[Saved data entries]
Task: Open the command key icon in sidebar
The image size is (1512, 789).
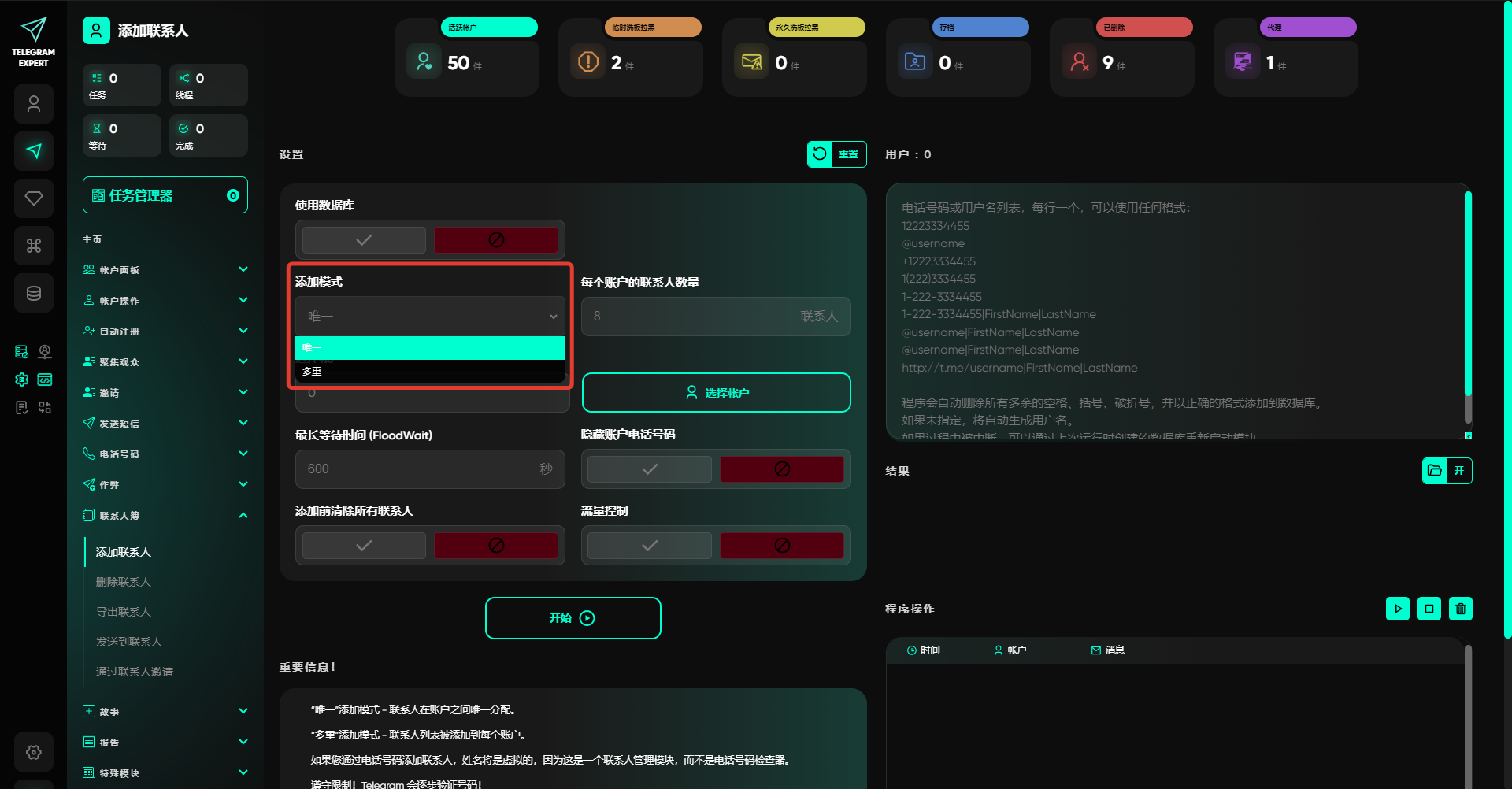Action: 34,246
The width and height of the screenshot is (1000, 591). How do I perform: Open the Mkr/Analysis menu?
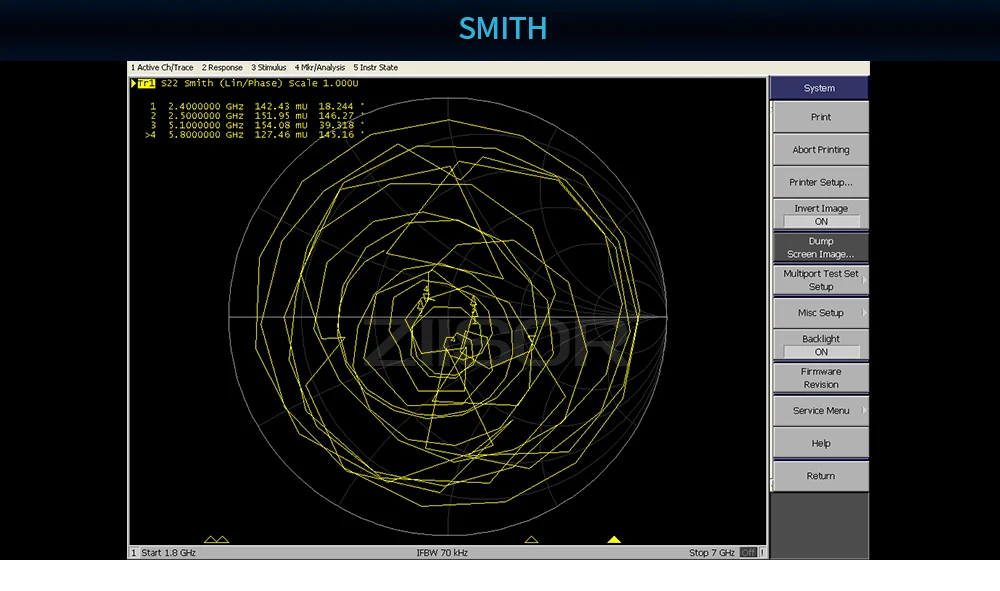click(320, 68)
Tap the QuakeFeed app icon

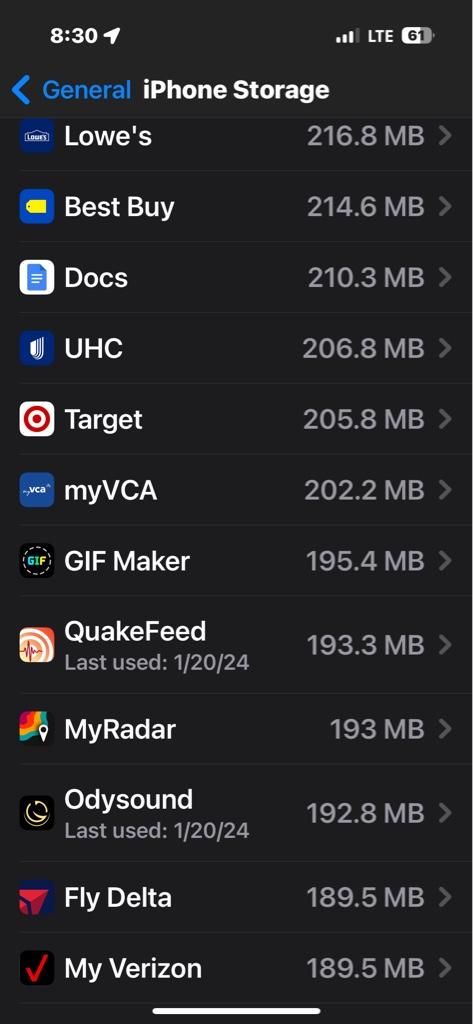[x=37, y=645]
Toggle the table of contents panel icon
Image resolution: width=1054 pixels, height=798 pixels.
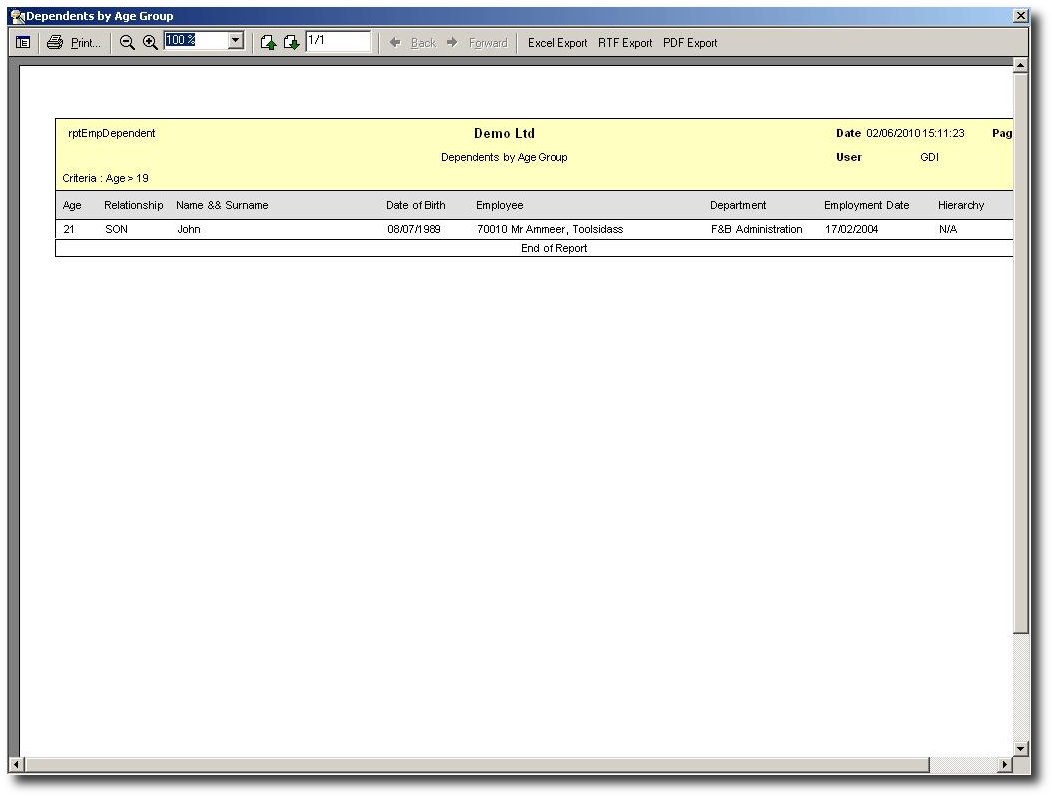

→ What needs to be done: Leave out the pictures, and extract exactly the lines from the one with "The image size is (1512, 789)." through the end of the records, both ends included.

→ Result for this exercise:
The image size is (1512, 789).
Action: 34,246
The width and height of the screenshot is (1000, 591). How do I perform: Open the Mkr/Analysis menu?
click(320, 68)
Tap the QuakeFeed app icon

[x=37, y=645]
Toggle the table of contents panel icon
Image resolution: width=1054 pixels, height=798 pixels.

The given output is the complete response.